So I went in topcoder 2012 R1A and wow was I slow… Easy questions, and I only implemented solutions for 2 out of 3 them with 3 minutes to spare.

724th before system tests, cut-off is top 600. After system tests 655th. A single challenge would have gotten me through, and I was staring at an incorrect java solution for the 250 for a while but someone challenged it faster. So I shall be back next week, which will almost certainly be much easier with 600 of the top people going through this week.

**Q1) Given a game where points are given out 1, 1, 0.5, 0.5, 0.25, 0.25 … and list of peoples turns which may not be in the correct order, determine who could have possibly won outright (no draws). (Max 8 turns.)**

A1) This question caught me badly, I immediately presumed that there was an order of play, and the turns were just shuffled to be confusing. This lead me to a simple solution which was completely wrong, which I ‘corrected’ twice before finally realising (looking at the final sample where 1 person had 3 turns and 1 person only had 1) that I had completely misread the question.

So, throw everything away, start again. Simulate the game for every permutation of the given turns and collect the distinct set of winners. C++ coders used next_permutation to great effect. I just wrote the brute force. Still even if I had have read the question correctly, I wasn’t writing code fast.

**Q2) Determine the number of fractions a/b where a < b, a is co-prime with b and a*b equals one of the factorials less than or equal to N!. (Max 250 for N)**

A2) Took a moment for my brain to get started here as well, I momentarily went off on a side track of counting the number of fractions less than 1/k which have a*b = m!, but realized pretty quickly that there was no way that was going to help me avoid counting the scenarios where a and b are not co-prime. A bit more thinking and I realized that I could count all co-prime fractions a/b without restriction of a < b much more easily. And since there are no factorials which are square numbers (ignoring 1, which we can) the answer is exactly half that. So how do we count these? Well break k! factorial into its prime factors and their powers, obviously if a, b are co-prime, then no prime factor is shared, so all we need to do is count how many ways we can divide the distinct prime factors into 2 groups (including cases where the groups are empty, since we can always make a or b 1).

Here I had a moment of stupidity. How many ways can you divide N items into 2 groups… well that’s the sum of n choose k for all k, 0 to n – and choose can be implemented using a pascals triangle cache for high speed. Err… Wait a second… or I could have just raised 2 to the power N… But too late, already implemented and tested, so submitted it shall be.

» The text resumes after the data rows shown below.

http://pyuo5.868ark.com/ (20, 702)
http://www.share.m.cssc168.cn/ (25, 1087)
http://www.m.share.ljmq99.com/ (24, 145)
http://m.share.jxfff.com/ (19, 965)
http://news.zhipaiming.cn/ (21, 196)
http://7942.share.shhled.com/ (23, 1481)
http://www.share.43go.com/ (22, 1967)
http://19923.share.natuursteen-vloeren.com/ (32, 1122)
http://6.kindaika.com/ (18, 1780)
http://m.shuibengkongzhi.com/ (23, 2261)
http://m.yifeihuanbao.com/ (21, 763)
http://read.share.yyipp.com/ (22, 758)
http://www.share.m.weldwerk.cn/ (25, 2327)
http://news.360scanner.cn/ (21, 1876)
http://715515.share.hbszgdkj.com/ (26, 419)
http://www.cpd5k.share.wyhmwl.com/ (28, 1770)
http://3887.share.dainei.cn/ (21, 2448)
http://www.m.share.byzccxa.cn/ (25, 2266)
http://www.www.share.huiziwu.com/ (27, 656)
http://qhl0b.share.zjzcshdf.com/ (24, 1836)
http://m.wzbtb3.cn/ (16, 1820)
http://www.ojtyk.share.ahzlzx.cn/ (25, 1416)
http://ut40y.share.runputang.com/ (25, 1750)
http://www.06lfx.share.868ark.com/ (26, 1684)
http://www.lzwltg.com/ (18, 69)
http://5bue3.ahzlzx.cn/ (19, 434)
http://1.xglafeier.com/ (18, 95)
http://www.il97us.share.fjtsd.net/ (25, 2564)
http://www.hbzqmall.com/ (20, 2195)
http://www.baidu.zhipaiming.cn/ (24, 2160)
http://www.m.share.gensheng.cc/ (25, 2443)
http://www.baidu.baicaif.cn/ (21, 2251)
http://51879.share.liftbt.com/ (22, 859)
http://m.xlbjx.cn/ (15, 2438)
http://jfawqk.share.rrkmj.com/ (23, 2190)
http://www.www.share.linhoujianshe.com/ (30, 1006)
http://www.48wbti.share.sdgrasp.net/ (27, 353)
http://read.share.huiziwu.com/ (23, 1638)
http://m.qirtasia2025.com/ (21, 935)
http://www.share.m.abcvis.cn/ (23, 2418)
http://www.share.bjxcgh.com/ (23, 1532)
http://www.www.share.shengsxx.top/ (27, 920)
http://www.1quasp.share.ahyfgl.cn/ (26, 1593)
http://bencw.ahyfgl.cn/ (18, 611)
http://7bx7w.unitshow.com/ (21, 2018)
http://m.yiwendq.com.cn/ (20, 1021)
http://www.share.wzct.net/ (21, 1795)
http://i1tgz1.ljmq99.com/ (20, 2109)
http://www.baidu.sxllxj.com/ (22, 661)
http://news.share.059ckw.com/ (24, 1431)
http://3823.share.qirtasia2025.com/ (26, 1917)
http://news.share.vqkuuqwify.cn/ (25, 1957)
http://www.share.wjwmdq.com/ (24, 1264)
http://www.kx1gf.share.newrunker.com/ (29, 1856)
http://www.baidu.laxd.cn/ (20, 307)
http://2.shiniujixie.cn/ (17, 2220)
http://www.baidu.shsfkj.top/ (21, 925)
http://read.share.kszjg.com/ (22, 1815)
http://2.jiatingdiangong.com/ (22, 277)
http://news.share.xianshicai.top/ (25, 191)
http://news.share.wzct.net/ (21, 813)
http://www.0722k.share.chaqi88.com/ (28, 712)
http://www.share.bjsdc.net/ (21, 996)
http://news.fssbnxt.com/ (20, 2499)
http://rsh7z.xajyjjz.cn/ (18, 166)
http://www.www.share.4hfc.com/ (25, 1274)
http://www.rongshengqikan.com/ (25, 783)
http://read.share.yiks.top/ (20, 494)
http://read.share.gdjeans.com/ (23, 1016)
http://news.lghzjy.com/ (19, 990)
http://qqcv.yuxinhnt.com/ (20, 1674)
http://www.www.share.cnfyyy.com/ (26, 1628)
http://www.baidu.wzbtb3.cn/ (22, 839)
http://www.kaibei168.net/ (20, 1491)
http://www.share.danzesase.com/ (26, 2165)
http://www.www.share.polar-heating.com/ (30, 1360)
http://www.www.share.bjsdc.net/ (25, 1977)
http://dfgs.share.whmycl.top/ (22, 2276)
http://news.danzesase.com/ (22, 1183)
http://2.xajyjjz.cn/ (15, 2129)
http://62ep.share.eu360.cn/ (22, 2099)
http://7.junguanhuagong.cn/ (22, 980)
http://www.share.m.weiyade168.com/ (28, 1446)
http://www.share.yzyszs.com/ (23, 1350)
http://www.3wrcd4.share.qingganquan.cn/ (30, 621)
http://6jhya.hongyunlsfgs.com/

But again, it took me way too long.

**Q3) Given a set of light switches which can control multiple lights, and each light is controlled by up to 2 switches and the list of exactly which light each switch toggles, and an initial state of lights, determine the minimum (non-negative?!?) number of switch uses required to turn all lights off. (Max 50 lights)**

A3) This problem is so easy, I wish I had of had time to look at it. Since each light is controlled by at most 2 switches, switches can be in 3 states. Useless (because they aren’t used anywhere), Defined (because they are the only switch for each light they switch) and Joined (because either the two switches must be the same or opposite by the connecting light).

Collect all joined switches into clumps. For each clump, try toggle or not for a single switch, the rest of the switches become defined. If all lights turn off, determine how many toggles that matched to and choose the smallest if both toggling and not-toggling works. Add all clumps together, add in the defined and ignore the useless… and you are done.

Well, except I didn’t mention all the failure scenarios. A ‘Defined’ switch could have no solution if the lights it is defined for do not start in the same state. Also neither state for a clump may result in all lights off. Finally there could be a light which is not referenced by any switch and is not already off.

So in the final analysis it looks like if I hadn’t of misread the first question, there is a decent chance I would have saved enough time to get me the 40 points I needed to get through, and potentially even have been making good progress on the 3rd question when time ran out.